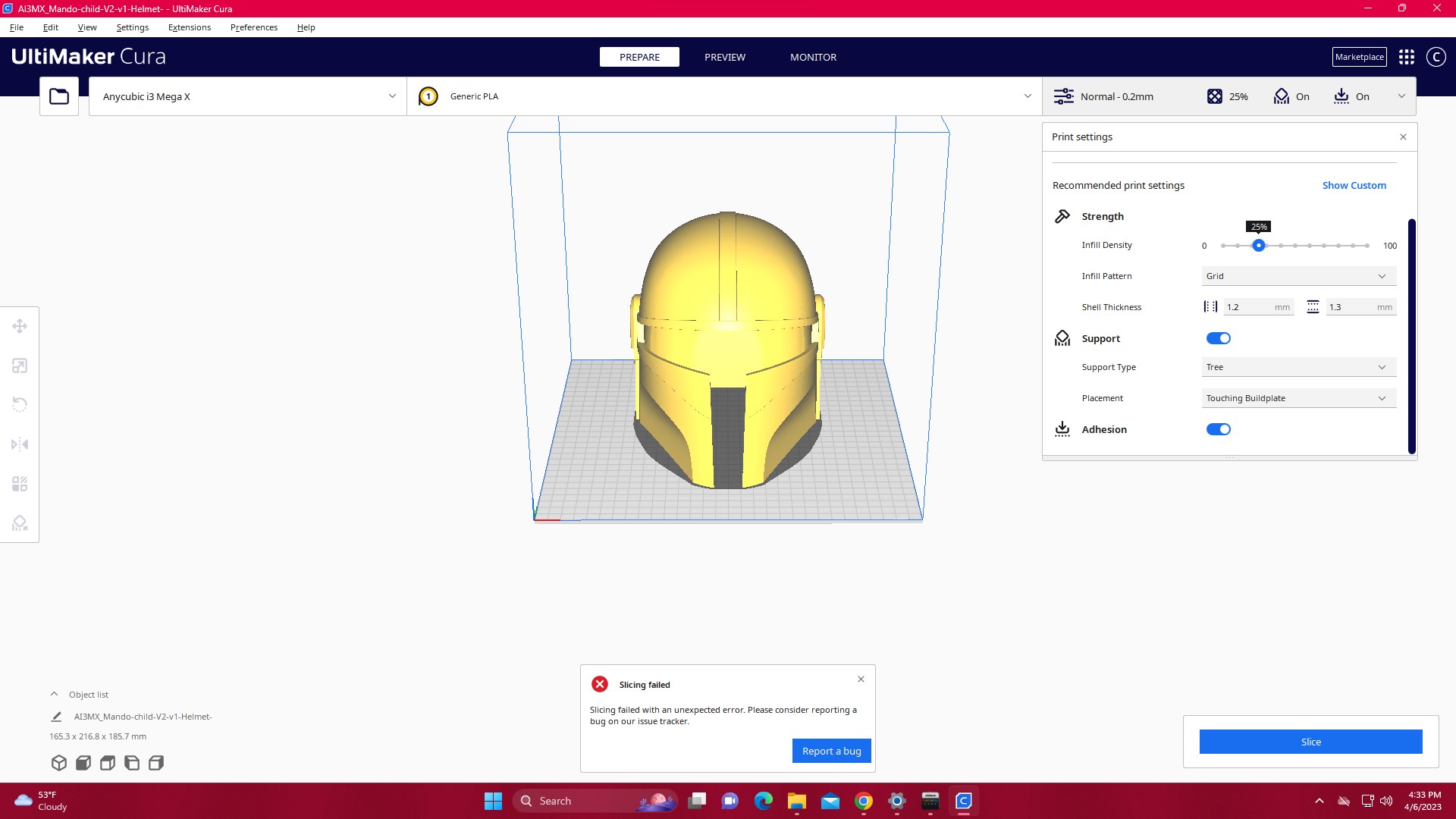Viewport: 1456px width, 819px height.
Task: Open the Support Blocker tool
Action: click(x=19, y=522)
==
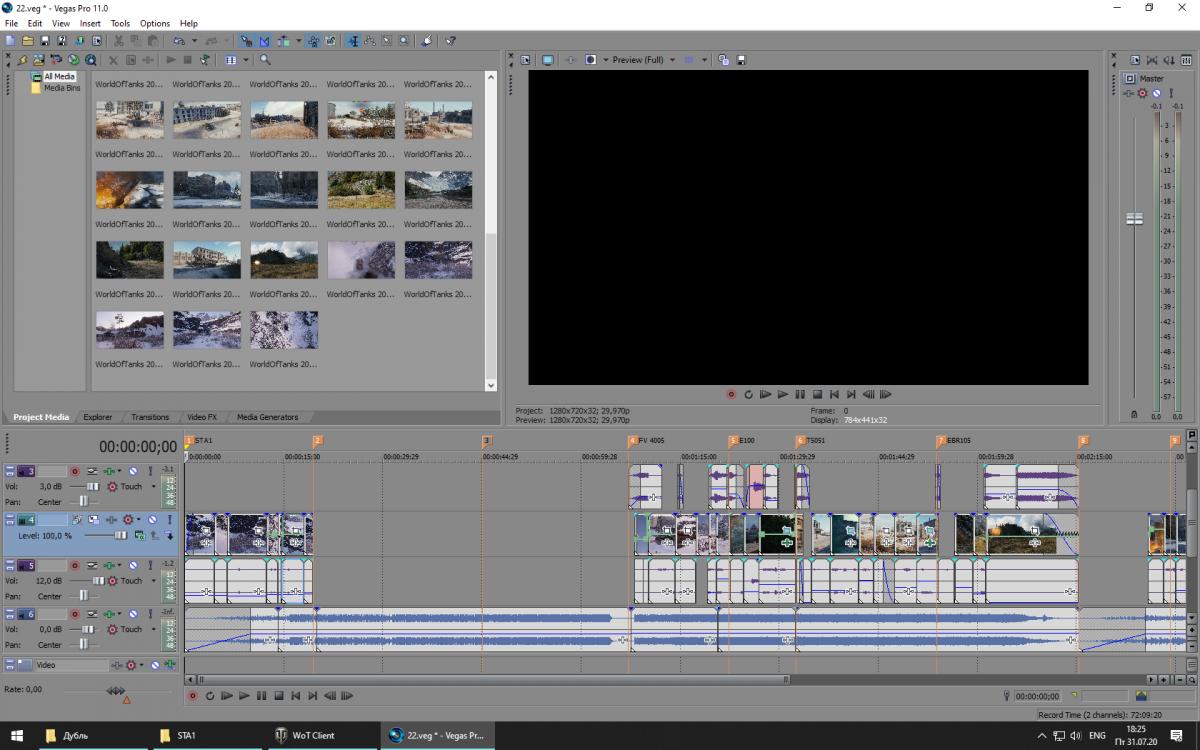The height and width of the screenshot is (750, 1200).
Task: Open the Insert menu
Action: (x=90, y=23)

### Brief
Copy out the records from the line containing "Viewport: 1456px width, 819px height." through the line containing "Action: click(x=19, y=522)", including both of those lines, and leave out the pictures.

### Response to the task
Viewport: 1456px width, 819px height.
Task: Open the Support Blocker tool
Action: click(x=19, y=522)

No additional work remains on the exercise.